Solving equations is a fundamental aspect of mathematics and is crucial in many areas like science, engineering, and everyday problem-solving. In this exercise, the task is to find the value of \( x \) that satisfies the equation \( \log_{3}(4x) - \log_{3}(7) = 2 \). The first step often involves simplifying or manipulating the equation to a more manageable form using various mathematical properties. This allows us to systematically determine what \( x \) equals.

• Start by simplifying the equation using known mathematical properties, such as the properties of logarithms in this case.
• Continue by expressing the equation in a way that makes extracting the variable straightforward.

Once simplified, the equation or inequality may be solved by performing operations that isolate the variable \( x \). This often involves a series of algebraic manipulations like adding, subtracting, multiplying, dividing, or even using substitution.

Logarithms are an exciting mathematical concept that makes complex calculations simpler by transforming multiplication into addition and powers into products. When solving equations with logarithms, it's essential to leverage logarithmic properties. In this problem, the original equation given is \( \log_{3}(4x) - \log_{3}(7) = 2 \).

Using the Quotient Property

One of the crucial properties of logarithms is the quotient property, which states \( \log_{b}\left(a\right) - \log_{b}(c) = \log_{b}\left(\frac{a}{c}\right)\). Using this property, we can simplify the equation to \( \log_{3}\left(\frac{4x}{7}\right) = 2 \).

Benefits of Simplification

By applying the quotient property, we get a single log expression, making it easier to solve. This simplification is not just a technical step but a strategic one, transforming potential complexity into a path toward a solution.

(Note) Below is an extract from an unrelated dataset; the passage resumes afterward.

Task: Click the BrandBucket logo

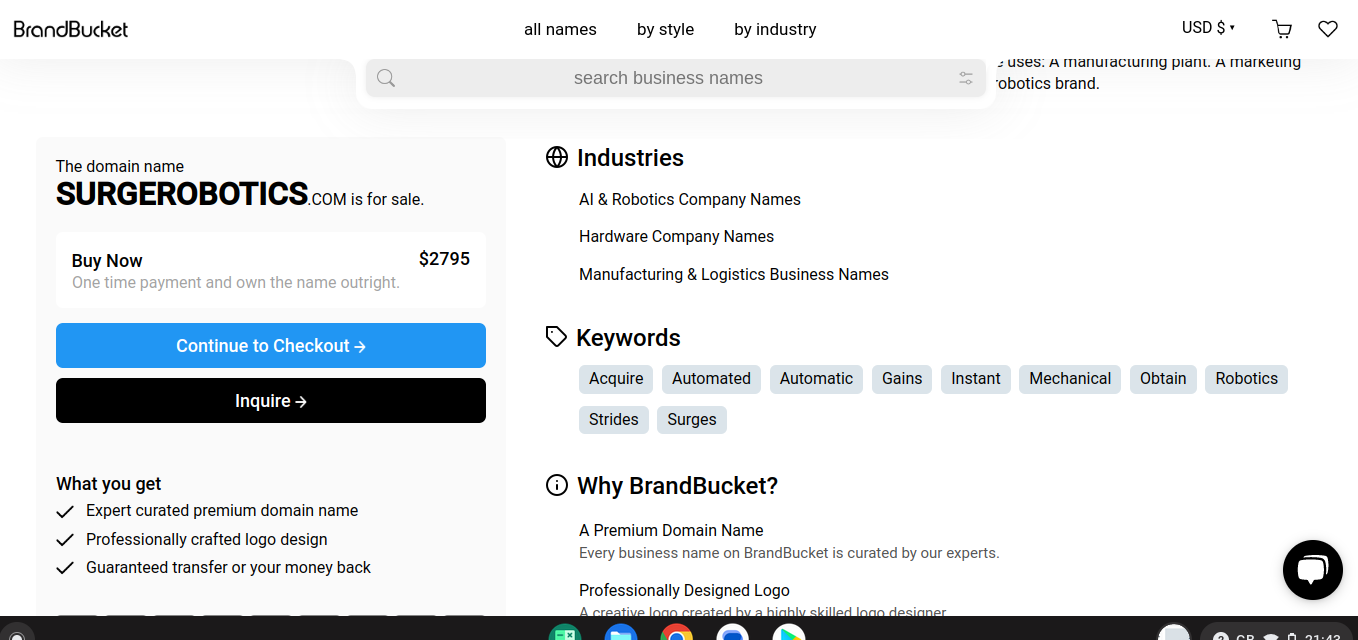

Once the logarithmic equation is simplified, converting it to exponential form can be a very effective step. In our exercise, after applying the logarithmic properties, we have \( \log_{3}\left(\frac{4x}{7}\right) = 2 \).

Understanding the Conversion

The definition of logarithms allows us to transform this equation into its equivalent exponential form. Remember, if \( \log_{b}(a) = c \), then \( b^c = a \). This leaves us with \( 3^2 = \frac{4x}{7} \), which simplifies to \( 9 = \frac{4x}{7} \).

Why Use Exponential Form?

Converting to exponential form simplifies the process because the equation now only involves basic arithmetic. It allows one to solve for the variable \( x \) using simple operations such as multiplication and division. This step bridges the gap from a logarithmic equation to a solvable equation, clarifying the path to the solution.